* [Problem]:
Go through the lines below and copy each one that holds the string "agent".

* [Records for the exercise]:

+ + +

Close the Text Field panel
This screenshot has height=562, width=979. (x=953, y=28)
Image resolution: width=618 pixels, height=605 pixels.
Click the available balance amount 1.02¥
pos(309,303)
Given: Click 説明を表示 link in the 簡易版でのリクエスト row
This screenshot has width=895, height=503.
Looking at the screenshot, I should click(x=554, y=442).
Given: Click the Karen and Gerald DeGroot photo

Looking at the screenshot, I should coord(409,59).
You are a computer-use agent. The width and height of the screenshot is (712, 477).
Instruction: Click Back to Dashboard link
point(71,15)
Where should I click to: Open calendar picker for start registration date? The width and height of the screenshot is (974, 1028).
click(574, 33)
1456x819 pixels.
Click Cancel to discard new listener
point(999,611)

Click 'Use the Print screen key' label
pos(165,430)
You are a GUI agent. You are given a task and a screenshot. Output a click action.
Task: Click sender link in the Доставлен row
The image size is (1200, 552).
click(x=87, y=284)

+ + +

* [Task result]:
You are a computer-use agent. The width and height of the screenshot is (712, 477).
You are a GUI agent. You are given a task and a screenshot. Output a click action.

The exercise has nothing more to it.